The Company shall not, however, be required to (i) pay any transfer tax which
may be payable in respect of any transfer involved in the issuance or delivery
of any Rights Certificates or the issuance or delivery of any certificates for
shares of Preferred Stock (or Common Stock and/or other securities as the case
may be) to a Person other than, or in a name other than that of, the registered
holder of the Rights Certificate evidencing Rights surrendered for exercise or
(ii) transfer or deliver any Rights Certificate or issue or deliver any
certificates for shares of Preferred Stock (or Common Stock and/or other
securities as the case may be) upon the exercise of any Rights until any such
tax shall have been paid (any such tax being payable by the holder of such
Rights Certificate at the time of surrender) or until it has been established to
the Company's satisfaction that no such tax is due.
(e) The Company shall (i) as soon as practicable following a
Triggering Event (or such earlier time following the Distribution Date as may be
required by law), prepare and file a registration statement on an appropriate
form under the Securities Act with respect to the securities purchasable upon
exercise of the Rights, (ii) cause such registration statement to become
effective as soon as practicable after such filing, and (iii) cause such
registration statement to remain effective (with a prospectus at all times
meeting the requirements of the Securities Act) until the earlier of (A) the
date as of which Rights are no longer exercisable for such securities and (B)

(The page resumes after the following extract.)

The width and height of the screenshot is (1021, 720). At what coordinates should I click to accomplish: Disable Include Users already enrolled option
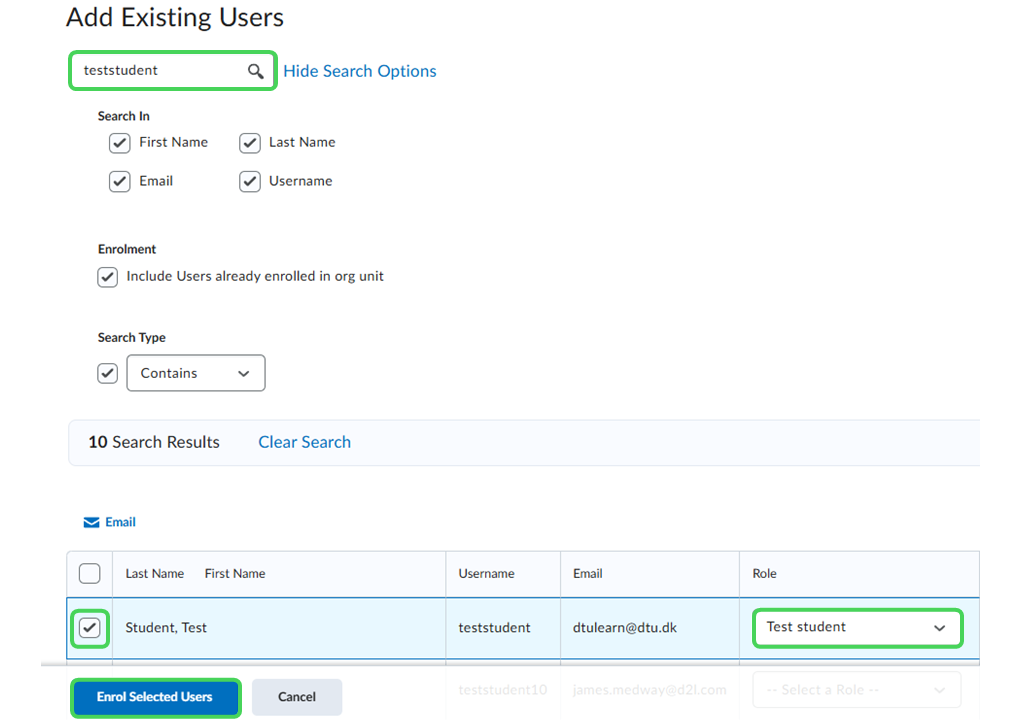(108, 277)
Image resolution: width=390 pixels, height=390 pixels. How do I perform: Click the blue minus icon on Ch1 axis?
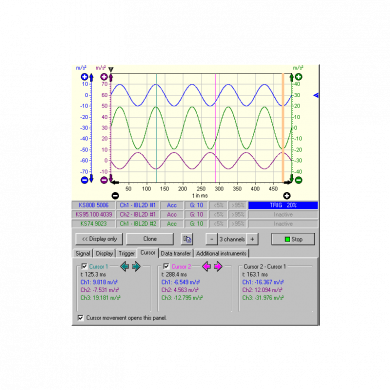click(x=85, y=180)
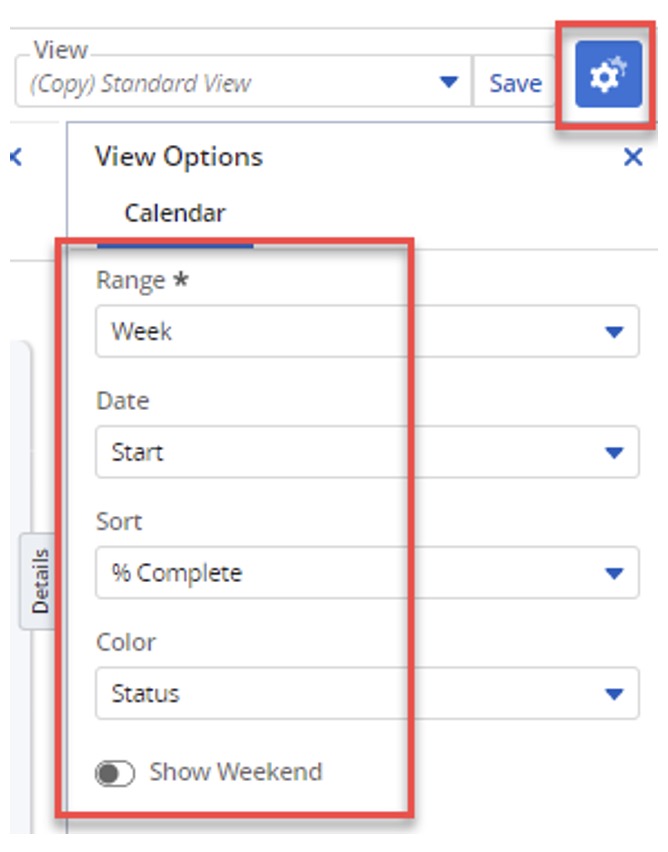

the Expiration Date. The Company shall also take such action as may be
necessary or appropriate under, or to ensure compliance with, the securities or
"blue sky" laws of the various states in connection with the exercise of the
Rights. The Company may temporarily suspend, for a period of time not to exceed
90 days after the date of a Triggering Event, the exercisability of the Rights
in order to prepare and file such registration statement and permit it to become
effective. Upon any such suspension, the Company shall make a public
announcement stating that the exercisability of the Rights has been temporarily
suspended, as well as a public announcement at such time as the suspension is no
longer in effect.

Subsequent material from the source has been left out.